Она сидела в трёх шагах, прислонившись спиной к чёрному камню, и смотрела на восток. Её лицо было бледным, почти прозрачным в тусклом, голубоватом свете, который сочился из трещин в камне. В его глубине, под тонкой, потрескавшейся кожей, пульсировали голубые жилки, как трещины на старом льду. Под глазами залегли глубокие тени — она не смыкала глаз всю ночь. Или не могла. Или не хотела. Губы потрескались, и на левой щеке всё ещё виднелась тонкая, серебристая полоска — след от ножа, который почти затянулся, но оставил после себя странный, светящийся шрам.
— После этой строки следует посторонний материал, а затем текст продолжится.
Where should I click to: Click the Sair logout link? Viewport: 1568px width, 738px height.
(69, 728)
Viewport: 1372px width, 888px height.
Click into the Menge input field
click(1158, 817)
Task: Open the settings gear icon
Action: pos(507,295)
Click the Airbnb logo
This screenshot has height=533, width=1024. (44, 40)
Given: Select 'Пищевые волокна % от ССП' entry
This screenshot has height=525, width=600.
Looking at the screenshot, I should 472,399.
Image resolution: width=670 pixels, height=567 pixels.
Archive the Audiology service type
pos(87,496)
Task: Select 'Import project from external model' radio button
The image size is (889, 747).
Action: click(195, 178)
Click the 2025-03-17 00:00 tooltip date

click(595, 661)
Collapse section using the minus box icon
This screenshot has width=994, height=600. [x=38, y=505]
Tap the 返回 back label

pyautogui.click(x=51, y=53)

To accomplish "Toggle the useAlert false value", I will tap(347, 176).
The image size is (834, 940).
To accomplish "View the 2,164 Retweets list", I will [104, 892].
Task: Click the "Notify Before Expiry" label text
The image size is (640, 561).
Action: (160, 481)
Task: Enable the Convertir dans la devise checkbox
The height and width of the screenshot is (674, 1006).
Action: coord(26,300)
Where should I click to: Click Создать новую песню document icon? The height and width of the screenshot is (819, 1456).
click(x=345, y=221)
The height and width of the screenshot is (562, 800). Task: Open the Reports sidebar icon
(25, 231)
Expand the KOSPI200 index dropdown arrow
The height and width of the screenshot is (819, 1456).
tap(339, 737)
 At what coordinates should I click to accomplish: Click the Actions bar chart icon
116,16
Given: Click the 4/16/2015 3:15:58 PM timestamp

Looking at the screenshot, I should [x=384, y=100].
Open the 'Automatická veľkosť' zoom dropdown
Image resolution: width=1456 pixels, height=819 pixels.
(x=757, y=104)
В тусклом, голубоватом свете этот шрам казался живым — он пульсировал в такт её дыханию, в такт её сердцу, в такт той тишине, которая висела над лагерем, как саван.

— Ты не спал, — сказала она, не оборачиваясь. Голос её был ровным, спокойным, но в этом спокойствии чувствовалась глубокая, тянущая усталость — такая, которая бывает не от бессонницы, а от того, что слишком много видела и не могла забыть.

— Не спал, — ответил он, поднимаясь и отряхивая колени. Пыль — серая, маслянистая, поющая — поднялась в воздух тонкими струйками, закружилась, запела тихо, почти неслышно. — Думал.

— О чём?

— О Гарме. О том, что будет сегодня. О том, как можно смотреть в глаза человеку, которого разрушил, и не чувствовать себя палачом.

Ирис повернулась к нему. В её глазах — тёмных, глубоких, с красными прожилками на белках — он увидел не страх. Понимание. Глубокое, почти болезненное понимание того, что он чувствует. Она сама проходила через это. Много раз. В Ордене, когда не могла спасти пациента. В Пустоте, когда видела, как рассыпаются те, кого она лечила. Она знала, что такое нести чужую смерть на своих плечах.

— Гарм не успокоится никогда, — сказала она. — Он не проиграл — он затаился. Его власть треснула, но не рухнула. Ещё есть те, кто верен ему. Те, кто боится тебя больше, чем его. Те, кому нужен враг, чтобы оправдать свою жестокость. Ты стал этим врагом. И теперь ты должен смотреть на него, не отводя глаз. Иначе он убьёт тебя. Не сегодня — завтра. Не ядом — клеветой. Не клеветой — правдой, вывернутой наизнанку.

Она говорила ровно, спокойно, но каждое слово падало в тишину, как камень в воду, как пепел на снег, как память в забвение. Эйнар слушал, и внутри, под рёбрами, пульсировало что-то — не дар, не страх, не надежда. Согласие. Она была права. Гарм не сдастся. Он будет ждать. Он будет считать. Он будет искать слабость.